Tendency

Numinous is an English adjective describing the power or presence of a divinity. The word was popularized in the early twentieth century by the German theologian Rudolf Otto in his influential book Das Heilige. According to Otto the numinous experience has two aspects: mysterium tremendum, which is the tendency to invoke fear and trembling; and mysterium fascinans, the tendency to attract, fascinate and compel.

The numinous experience also has a personal quality to it, in that the person feels to be in communion with a wholly other. The numinous experience can lead in different cases to belief in deities, the supernatural, the sacred, the holy, and the transcendent.

Mysterium tremendum is described in The Doors of Perception by Aldous Huxley in the following terms:
“The literature of religious experience abounds in references to the pains and terrors overwhelming those who have come, too suddenly, face to face with some manifestation of the mysterium tremendum. In theological language, this fear is due to the incompatibility between man’s egotism and the divine purity, between man’s self-aggravated separateness and the infinity of God.”

Nostalgia for paradise was a term used by Mircea Eliade to help bring understanding to the numinous. This idea was based on the theory that a person has a sort of longing for perfection or paradise, which creates a platform for experience of the numinous.

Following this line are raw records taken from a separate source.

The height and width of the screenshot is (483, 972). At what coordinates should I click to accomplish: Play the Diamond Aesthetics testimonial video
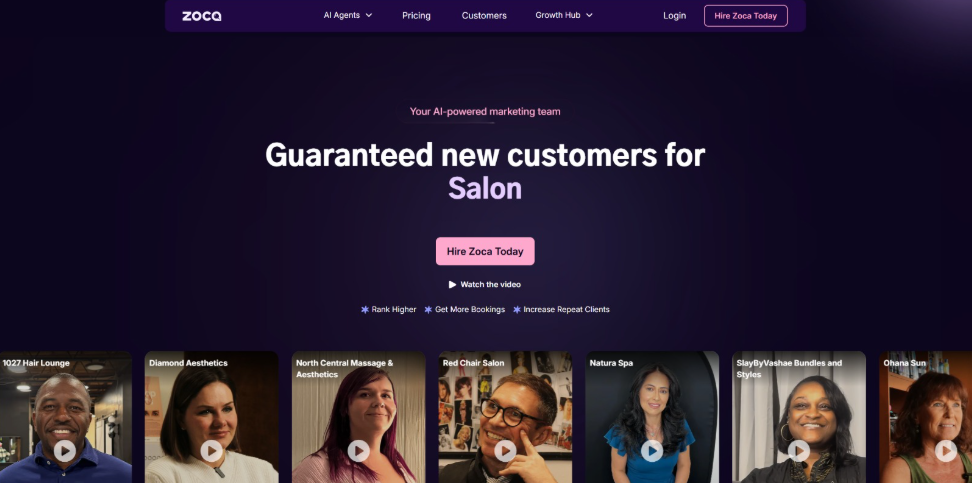coord(211,451)
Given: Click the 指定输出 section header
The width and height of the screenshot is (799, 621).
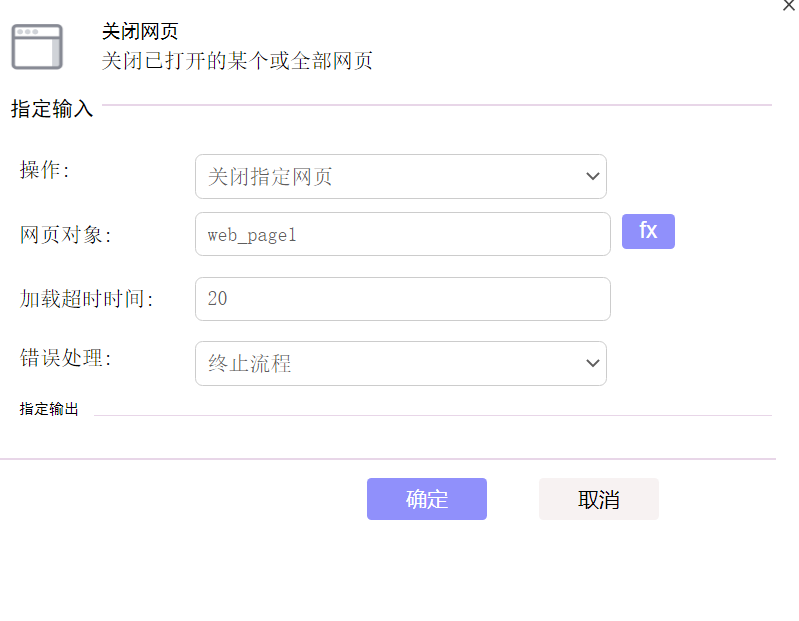Looking at the screenshot, I should [x=49, y=409].
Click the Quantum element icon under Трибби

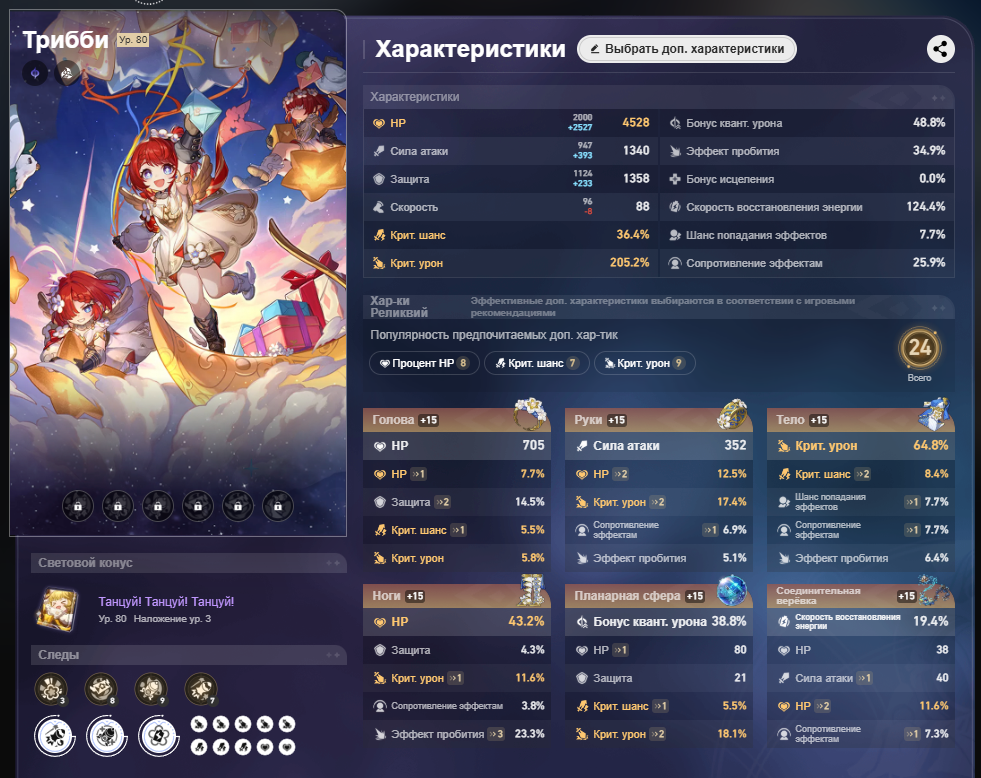pyautogui.click(x=35, y=73)
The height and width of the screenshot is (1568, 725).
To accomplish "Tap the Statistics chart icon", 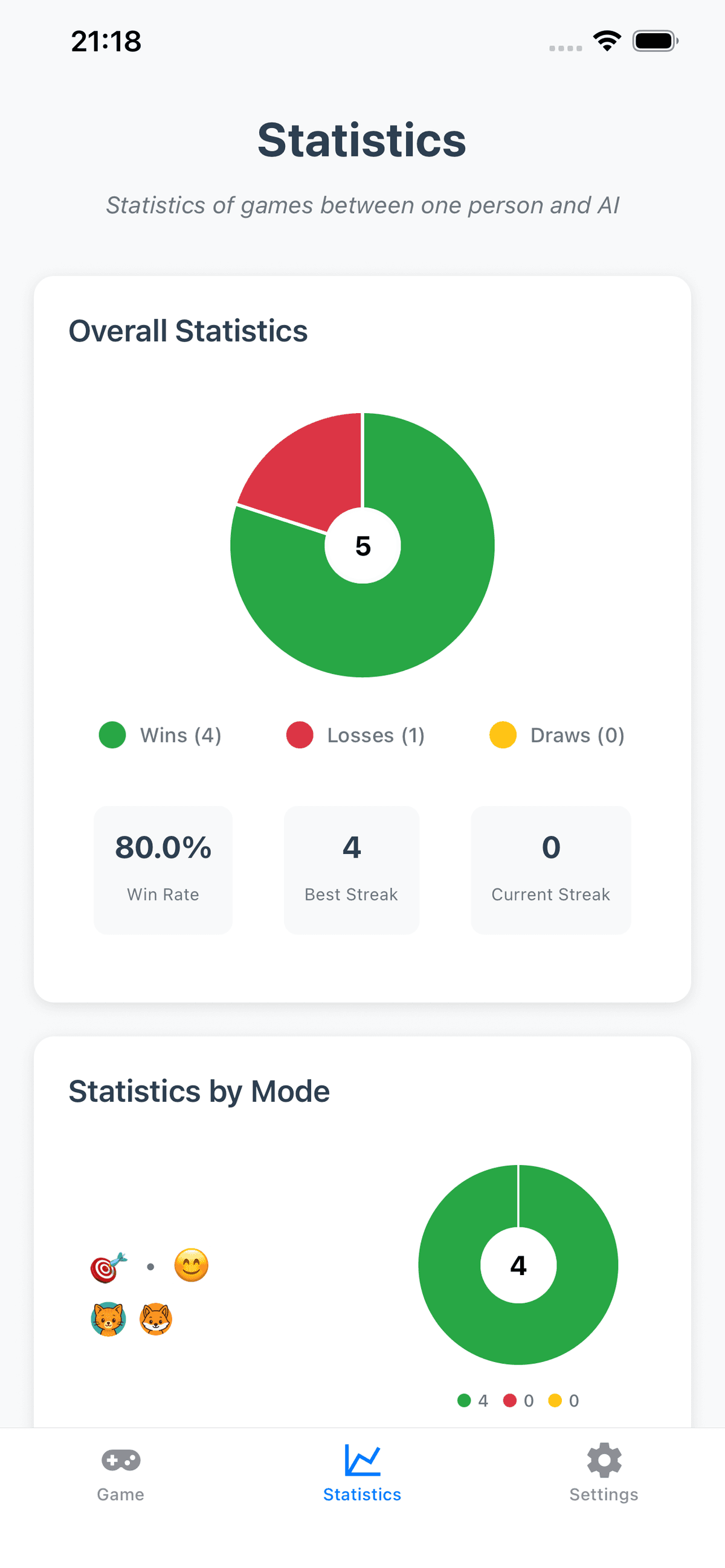I will point(362,1460).
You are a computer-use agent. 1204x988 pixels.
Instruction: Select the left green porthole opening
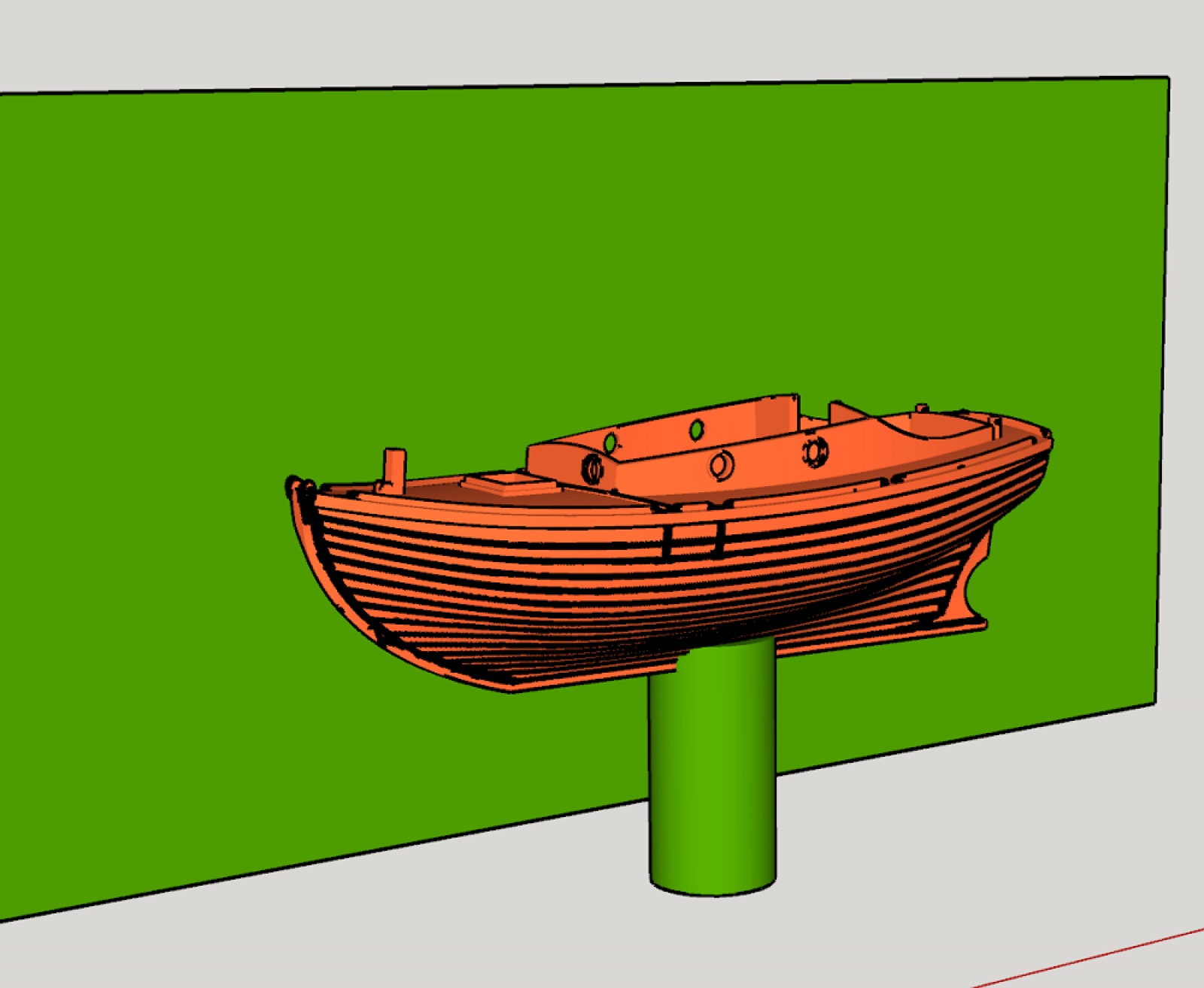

Carlos Castaneda deals with a related concept in his books dealing with a particular Native American tradition of sorcery. According to the teacher Don Juan, there is just such an inconceivable dimension of human existence whose presence may be sensed but neither grasped by the senses or any rational framework. He refers to this as the Nagual. This Nagual is a power that may be harnessed by a man of knowledge, the shaman or sorcerer who has undergone an arduous spiritual training.

It may be viewed as the intense feeling of unknowingly knowing that there is something which cannot be seen. This knowing can befall or overcome a person at any time and in any place – in a cathedral; next to a silent stream; on a lonely road; early in the morning or in the face of a beautiful sunset.